PRP097: Use of clinical risk group and social deprivation score to aid the identification of older Albertans at risk of frailty
Sheny Khera, MD; Reza Abbasi Dezfouly
Abstract
Context: 1 in 4 older adults presenting to primary care providers (PCPs) have undetected frailty and will go on to develop functional decline and loss of independence. Integrated primary care models are needed to detect frailty in its earlier stages, when there is more reversibility, to mitigate negative outcomes of frailty, or even prevent frailty. To facilitate this, frailty case-finding tools are needed, however, many require additional time, training, use of specialized equipment, or clinical resources, thus hindering efficiency and consistency in the busy primary care setting. In Alberta, PCPs are starting to receive routine reports on the complexity of their patients (i.e. clinical risk group (CRG) and social deprivation scores) from the Health Quality Council of Alberta. The use of CRG and social deprivation scores to aid early detection of frailty risk has not been formally studied before. Objective: To examine the utility of available administrative data (CRG, and social deprivation score) to aid frailty risk detection. To investigate the correlation of CRG and social deprivation scores with other frailty case-finding tools. Study Design: Cross-sectional study. Setting/Dataset: Data custodians are PCPs who are part of the Canadian Primary Care Sentinel Surveillance Network (CPSCNN), use the MedAccess EMR system, and consent to extract eligible patient chart data.
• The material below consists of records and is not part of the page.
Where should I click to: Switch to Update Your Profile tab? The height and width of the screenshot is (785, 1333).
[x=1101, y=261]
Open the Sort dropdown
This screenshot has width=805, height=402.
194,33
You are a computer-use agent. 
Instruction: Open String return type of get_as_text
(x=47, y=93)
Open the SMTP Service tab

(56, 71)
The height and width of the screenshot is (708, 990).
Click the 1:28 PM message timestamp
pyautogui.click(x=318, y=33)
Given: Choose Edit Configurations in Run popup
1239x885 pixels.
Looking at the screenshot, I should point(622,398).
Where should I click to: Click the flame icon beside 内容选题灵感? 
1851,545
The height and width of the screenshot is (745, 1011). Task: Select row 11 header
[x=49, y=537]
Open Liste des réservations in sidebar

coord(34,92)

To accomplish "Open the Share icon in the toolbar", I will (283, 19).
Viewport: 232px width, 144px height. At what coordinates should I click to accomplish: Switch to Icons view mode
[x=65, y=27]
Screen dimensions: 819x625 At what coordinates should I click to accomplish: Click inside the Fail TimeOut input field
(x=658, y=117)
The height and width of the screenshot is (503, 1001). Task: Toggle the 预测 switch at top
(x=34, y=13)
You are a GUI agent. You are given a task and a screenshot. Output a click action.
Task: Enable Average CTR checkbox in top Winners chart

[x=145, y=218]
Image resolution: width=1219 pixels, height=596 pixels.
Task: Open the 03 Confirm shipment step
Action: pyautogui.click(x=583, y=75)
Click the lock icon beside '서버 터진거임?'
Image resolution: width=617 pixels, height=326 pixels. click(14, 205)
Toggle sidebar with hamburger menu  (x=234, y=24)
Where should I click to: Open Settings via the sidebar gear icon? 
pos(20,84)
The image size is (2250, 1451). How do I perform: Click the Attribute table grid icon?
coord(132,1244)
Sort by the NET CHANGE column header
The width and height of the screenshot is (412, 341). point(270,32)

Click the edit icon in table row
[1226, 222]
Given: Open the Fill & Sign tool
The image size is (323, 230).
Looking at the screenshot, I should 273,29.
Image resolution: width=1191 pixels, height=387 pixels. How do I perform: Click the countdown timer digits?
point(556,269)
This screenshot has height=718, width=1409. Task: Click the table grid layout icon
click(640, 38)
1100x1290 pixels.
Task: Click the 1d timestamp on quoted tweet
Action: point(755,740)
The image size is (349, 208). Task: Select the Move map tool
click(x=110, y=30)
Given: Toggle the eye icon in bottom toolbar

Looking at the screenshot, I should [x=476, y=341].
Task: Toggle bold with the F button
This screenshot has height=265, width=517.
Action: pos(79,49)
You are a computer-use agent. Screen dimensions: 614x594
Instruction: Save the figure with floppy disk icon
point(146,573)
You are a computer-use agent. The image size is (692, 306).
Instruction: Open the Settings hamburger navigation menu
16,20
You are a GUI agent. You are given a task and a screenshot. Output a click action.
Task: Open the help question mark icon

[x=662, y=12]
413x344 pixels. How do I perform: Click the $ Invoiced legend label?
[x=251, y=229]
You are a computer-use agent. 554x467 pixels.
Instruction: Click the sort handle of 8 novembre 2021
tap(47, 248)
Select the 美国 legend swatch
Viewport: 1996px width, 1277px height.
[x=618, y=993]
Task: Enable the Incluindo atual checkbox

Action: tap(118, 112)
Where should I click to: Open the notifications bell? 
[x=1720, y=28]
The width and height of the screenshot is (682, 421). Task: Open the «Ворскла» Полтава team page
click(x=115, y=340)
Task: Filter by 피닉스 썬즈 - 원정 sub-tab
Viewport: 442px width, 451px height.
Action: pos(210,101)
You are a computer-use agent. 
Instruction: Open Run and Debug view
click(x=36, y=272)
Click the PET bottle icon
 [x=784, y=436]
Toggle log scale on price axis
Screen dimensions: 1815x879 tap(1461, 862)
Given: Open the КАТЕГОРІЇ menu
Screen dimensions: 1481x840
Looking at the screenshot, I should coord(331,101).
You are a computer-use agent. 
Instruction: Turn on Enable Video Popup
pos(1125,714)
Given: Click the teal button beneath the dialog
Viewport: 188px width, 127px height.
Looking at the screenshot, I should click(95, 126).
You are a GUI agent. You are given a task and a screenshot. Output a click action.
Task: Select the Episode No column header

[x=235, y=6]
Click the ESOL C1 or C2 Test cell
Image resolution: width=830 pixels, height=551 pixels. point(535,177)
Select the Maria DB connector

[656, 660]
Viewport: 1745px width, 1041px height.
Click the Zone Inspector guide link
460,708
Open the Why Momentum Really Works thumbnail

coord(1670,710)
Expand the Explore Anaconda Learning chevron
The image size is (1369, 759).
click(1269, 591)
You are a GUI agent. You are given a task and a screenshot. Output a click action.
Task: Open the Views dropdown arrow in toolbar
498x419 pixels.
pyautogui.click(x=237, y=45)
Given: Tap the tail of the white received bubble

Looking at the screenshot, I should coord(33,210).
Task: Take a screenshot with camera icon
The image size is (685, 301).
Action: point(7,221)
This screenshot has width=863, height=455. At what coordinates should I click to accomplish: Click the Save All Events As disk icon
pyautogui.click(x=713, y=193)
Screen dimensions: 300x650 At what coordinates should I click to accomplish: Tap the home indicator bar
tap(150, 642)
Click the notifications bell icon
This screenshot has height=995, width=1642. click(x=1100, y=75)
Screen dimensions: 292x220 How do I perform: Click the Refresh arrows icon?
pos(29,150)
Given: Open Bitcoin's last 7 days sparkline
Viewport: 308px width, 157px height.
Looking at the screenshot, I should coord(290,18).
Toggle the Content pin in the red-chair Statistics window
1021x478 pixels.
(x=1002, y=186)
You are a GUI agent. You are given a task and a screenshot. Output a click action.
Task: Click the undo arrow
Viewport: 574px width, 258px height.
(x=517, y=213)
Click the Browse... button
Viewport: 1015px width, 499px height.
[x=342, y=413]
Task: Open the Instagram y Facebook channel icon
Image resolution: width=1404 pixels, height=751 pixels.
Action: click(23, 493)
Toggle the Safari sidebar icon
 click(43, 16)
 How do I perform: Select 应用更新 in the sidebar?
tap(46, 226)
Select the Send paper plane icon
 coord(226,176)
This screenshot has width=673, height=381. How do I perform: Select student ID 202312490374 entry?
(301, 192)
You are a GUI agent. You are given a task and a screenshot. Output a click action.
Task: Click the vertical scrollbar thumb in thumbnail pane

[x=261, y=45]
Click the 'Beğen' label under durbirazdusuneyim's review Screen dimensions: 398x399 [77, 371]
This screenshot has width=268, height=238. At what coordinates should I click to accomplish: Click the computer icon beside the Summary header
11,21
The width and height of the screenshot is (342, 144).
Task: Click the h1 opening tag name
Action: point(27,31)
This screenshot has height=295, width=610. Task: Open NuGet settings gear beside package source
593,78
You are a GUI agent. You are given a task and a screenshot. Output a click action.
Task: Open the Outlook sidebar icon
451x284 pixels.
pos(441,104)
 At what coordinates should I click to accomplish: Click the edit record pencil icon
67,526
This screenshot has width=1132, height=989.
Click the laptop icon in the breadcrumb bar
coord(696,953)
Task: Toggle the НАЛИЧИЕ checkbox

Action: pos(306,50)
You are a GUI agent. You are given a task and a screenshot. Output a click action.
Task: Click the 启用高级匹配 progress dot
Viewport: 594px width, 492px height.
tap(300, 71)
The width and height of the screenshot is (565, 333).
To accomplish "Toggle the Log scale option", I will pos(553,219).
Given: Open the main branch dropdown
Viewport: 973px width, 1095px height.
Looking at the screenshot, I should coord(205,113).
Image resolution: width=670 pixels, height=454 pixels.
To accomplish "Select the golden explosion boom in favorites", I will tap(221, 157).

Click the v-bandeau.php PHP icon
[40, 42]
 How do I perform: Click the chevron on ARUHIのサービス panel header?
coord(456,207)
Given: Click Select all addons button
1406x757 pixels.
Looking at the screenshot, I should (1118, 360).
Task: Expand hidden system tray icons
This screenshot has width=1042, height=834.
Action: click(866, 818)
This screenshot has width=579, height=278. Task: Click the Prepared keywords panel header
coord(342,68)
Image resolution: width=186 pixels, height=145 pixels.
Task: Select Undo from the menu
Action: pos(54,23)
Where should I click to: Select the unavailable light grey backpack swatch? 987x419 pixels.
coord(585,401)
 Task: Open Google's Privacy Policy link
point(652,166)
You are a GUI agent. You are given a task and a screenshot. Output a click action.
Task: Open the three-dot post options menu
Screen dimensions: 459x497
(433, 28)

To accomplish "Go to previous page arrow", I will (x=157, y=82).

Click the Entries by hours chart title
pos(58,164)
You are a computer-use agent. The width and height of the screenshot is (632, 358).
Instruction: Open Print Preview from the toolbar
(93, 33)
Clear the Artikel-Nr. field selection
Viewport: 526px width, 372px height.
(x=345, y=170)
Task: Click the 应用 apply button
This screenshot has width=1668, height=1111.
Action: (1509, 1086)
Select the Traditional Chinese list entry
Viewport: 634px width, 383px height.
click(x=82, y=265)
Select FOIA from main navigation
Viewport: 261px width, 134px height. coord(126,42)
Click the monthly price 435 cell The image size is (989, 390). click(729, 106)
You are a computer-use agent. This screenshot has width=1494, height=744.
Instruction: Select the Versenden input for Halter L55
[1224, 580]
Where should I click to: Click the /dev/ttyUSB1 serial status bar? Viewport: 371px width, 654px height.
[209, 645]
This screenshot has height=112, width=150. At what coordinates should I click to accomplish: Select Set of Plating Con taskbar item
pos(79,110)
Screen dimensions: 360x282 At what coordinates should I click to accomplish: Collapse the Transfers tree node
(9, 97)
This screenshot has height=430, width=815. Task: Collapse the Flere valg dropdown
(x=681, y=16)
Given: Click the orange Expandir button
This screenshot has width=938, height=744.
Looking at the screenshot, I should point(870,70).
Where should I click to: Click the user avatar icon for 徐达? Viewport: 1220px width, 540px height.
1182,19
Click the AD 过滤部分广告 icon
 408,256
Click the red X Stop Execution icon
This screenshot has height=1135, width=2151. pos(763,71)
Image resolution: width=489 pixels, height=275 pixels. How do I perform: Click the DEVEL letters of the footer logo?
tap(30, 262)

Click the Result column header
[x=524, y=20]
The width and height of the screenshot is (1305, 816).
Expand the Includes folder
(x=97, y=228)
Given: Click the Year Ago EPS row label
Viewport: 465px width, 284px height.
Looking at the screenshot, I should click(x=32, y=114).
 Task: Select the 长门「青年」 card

The dataset includes patient demographic data, clinical encounters, chronic conditions, medications, lab results, and frailty case-finding scores (e.g. electronic frailty index, clinical frailty scale, frailty index from the comprehensive geriatric assessment), and administrative data (CRG and social deprivation scores). Population studied: Eligible EMR charts for data extraction include community-dwelling patients, 60 years of age and over, attending an academic family medicine practice in Alberta from 2013-2020. Outcome measures: Descriptive, Pearson correlation coefficients, and regression analysis to examine the relationship between frailty scores, CRG, and social deprivation scores. Anticipated Results: The study will inform on the novel use of routinely available CRG and social deprivation scores to help PCPs efficiently determine which older adults may be at risk of frailty and benefit from further frailty assessment. Further insight will be gained on how the addition of this administrative data may impact the correlation of existing frailty tools.